I believe these issues can be easily solved with a modest amount of extra work, so I recommend an accept with minor revisions.
## Other suggestions for improvement
* In Section 2, the problems that make news recommendation challenging are explained, but the case is never explicitly made for why and _how_ the inclusion of structured knowledge can help solve these problems. for instance, the fact that users do no make accounts, and do not leave explicit feedback, seem at first sight to be entirely unrelated to whether or not the system has access to DBPedia. I can work out how these might relate, but it would be better if the paper made the case explicitly, ideally with a skeptical reader in mind (since many in the Recommender System community may need some persuading).
* It seems that almost all methods discussed require some form of entity linking/named entity recognition to map the concepts discussed in the news articles to the structured knowledge. As far as I can tell, this step is never explicitly discussed. It seems to me that this is a rather important dimension, and choices made here may lead to great differences in performance. There may be other steps like these (general text pre-processing for instance) that any knowledge-aware news recommender requires, that may differ between systems.
* Some statements,in particular in sections 6 and 7 should be made more strongly. For example p34l2: "It can be said that ..." If the authors of a survey are not going to say this, then who? I suggest that the authors be a little more bold and state explicitly that the field lacks reproducibility and strong evaluation. I think they have made that case well enough not to couch their words.
* The paper uses passive tense a little too often. For instance on p10l26 in the sentence reading "These systems are analysed..." it is genuinely unclear whether this analysing is done by the authors, or by the community in general. Active tense solves such problems.

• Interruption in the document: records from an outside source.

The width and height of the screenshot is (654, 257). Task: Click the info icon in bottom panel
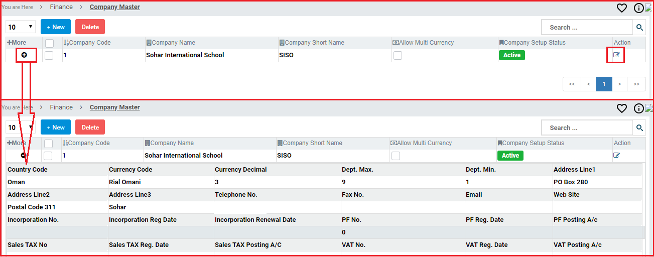coord(638,108)
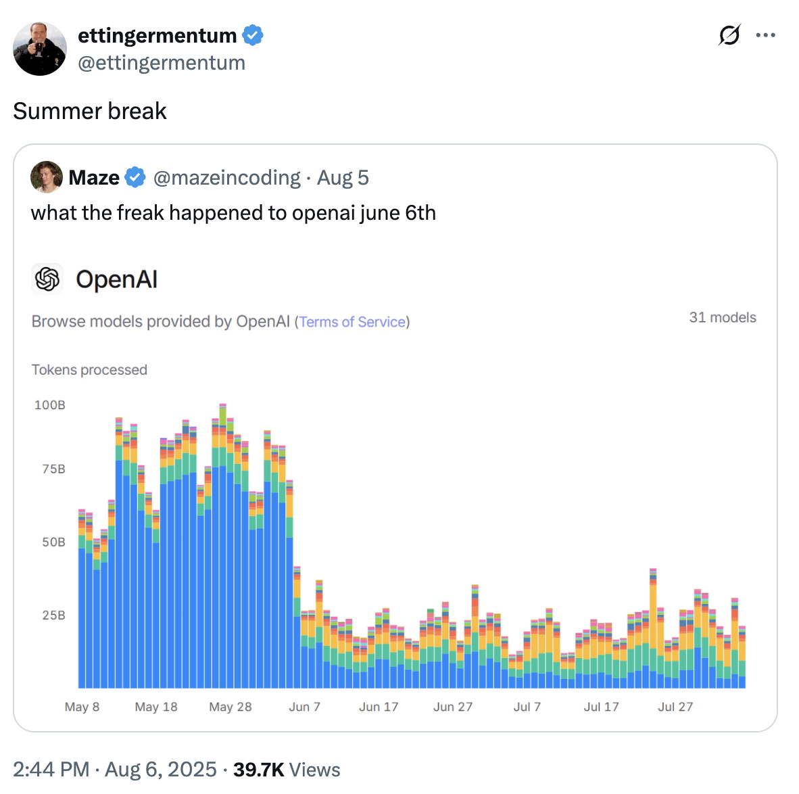Click the "Summer break" post text
This screenshot has height=794, width=799.
point(90,111)
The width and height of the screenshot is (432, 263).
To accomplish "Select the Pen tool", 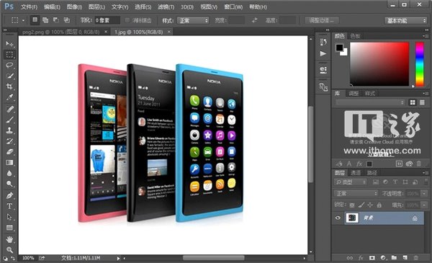I will pos(9,195).
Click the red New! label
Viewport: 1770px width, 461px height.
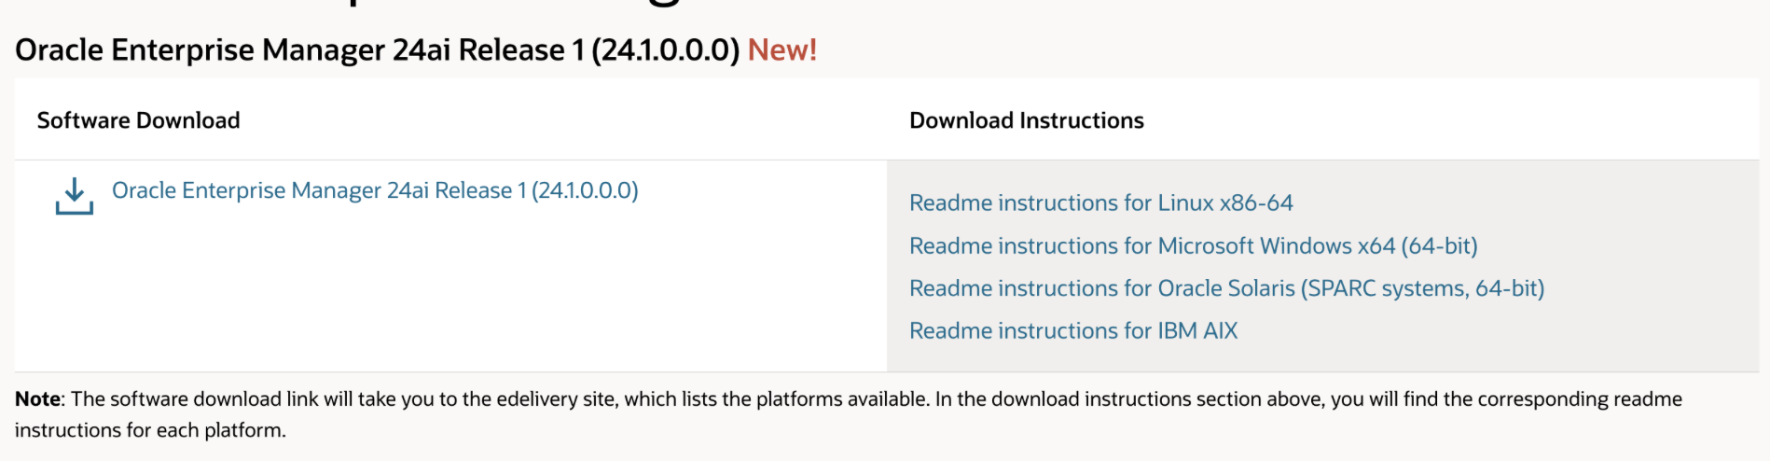781,49
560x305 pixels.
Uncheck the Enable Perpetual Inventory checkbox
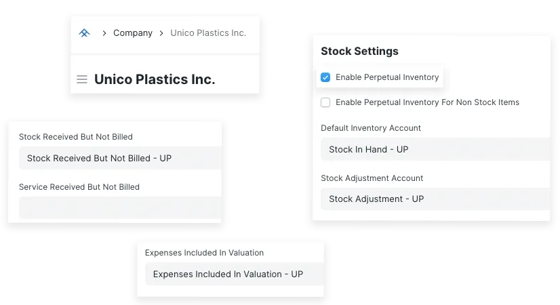[325, 77]
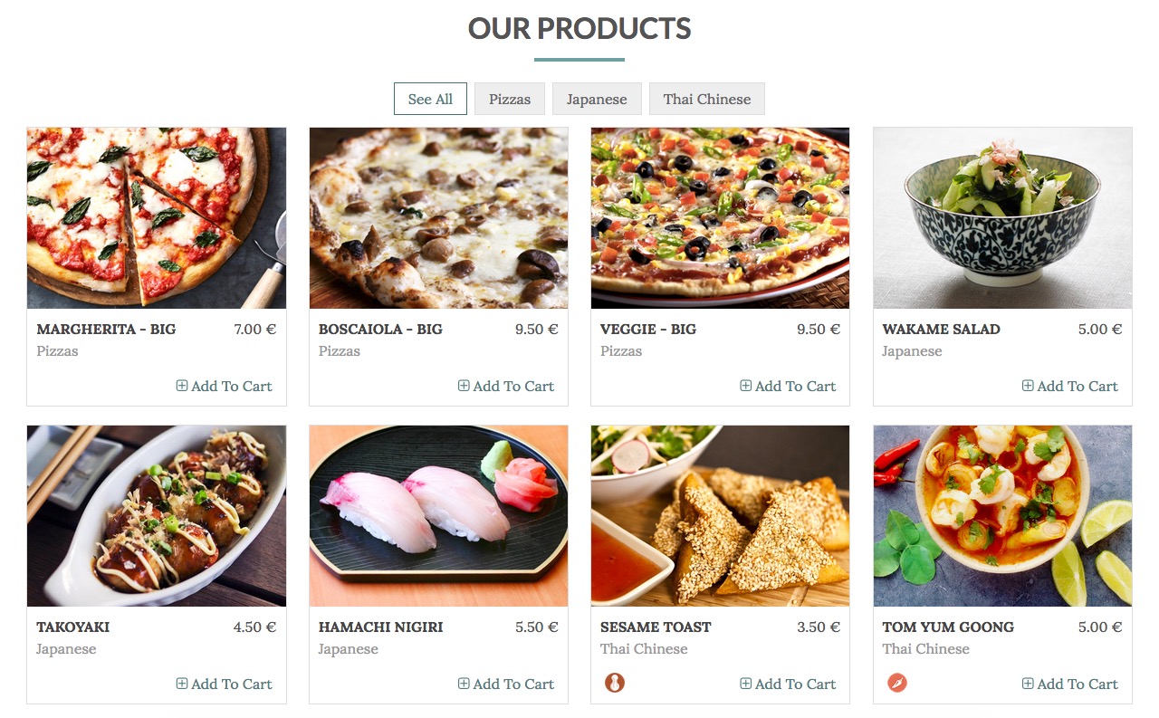Click the brown allergen badge on Sesame Toast

coord(615,683)
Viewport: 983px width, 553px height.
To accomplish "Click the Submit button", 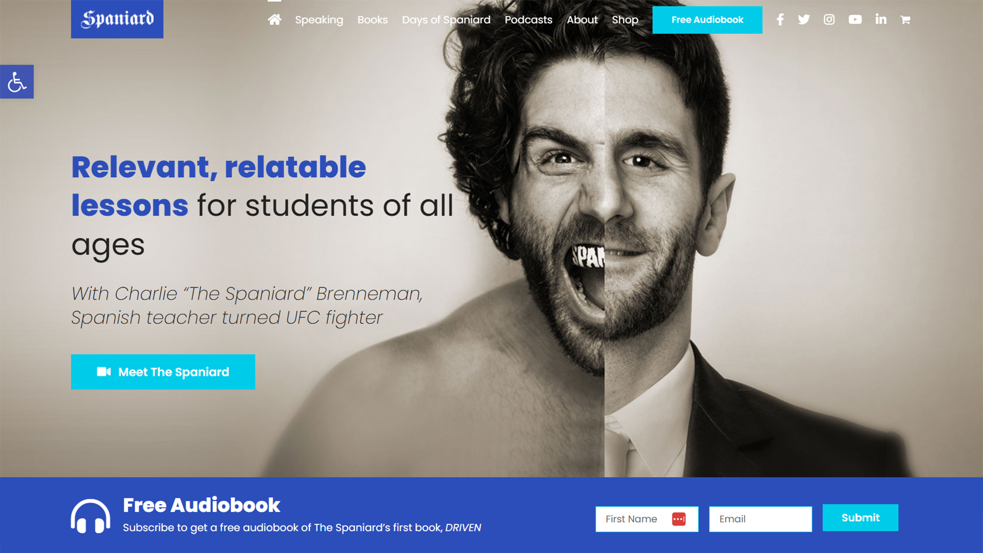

* Some sections could be better structured and read a bit more like a loose assortment of ideas than a coherent narrative. For instance:
** In Section 2, the paragraph starting on p3l40, starts by discussing the difference between long and short-term preferences, and then jumps to the difficulty of tracking users without an account and then jumps to the lack of explicit feedback. These are related concerns, but they are better discussed in turn, each in their own paragraph.
** Section 7.1 is a really important section, containing one of the main takeaways, but it reads like a long list of loose recommendations. I think this section can be made stronger by introducing a little more structure. For instance, stating up front that the authors make N specific recommendations to improve evaluation, and then including these in a numbered list, with the topic sentences for each in bold. It may even be worthwhile to remove some less important recommendations to better emphasize the most important ones.
* Occasionally, references to the origin of methods outside the domain of knowledge-aware RSs is missing. For instance, the Bing similarity is presumably a variant of the Google distance and related methods. In this case it would be good to reference that method briefly to position the research better. Semantic similarity based on graph distance is another example.
## Typos and small mistakes
* "utilize" - > "use"
* "X is comprised of Y" -> "X comprises Y" or "X is composed of Y"
* "If several users read the same two news ..." -> "If several users read the same two news articles ..."
* "This phenomena" -> "This phenomenon"
* "A stricter criteria" - > "A stricter criterion"
* The mathematical typesetting need a little bit more work. For instance:
** Any names consisting of multiple characters ("agg", "softmax") should be set in text mode.
** Angle brackets should be set with \langle and \rangle rather than < and >
* The four different types of approach are hard to pick out as subsections. Perhaps it would be better to make each their own section.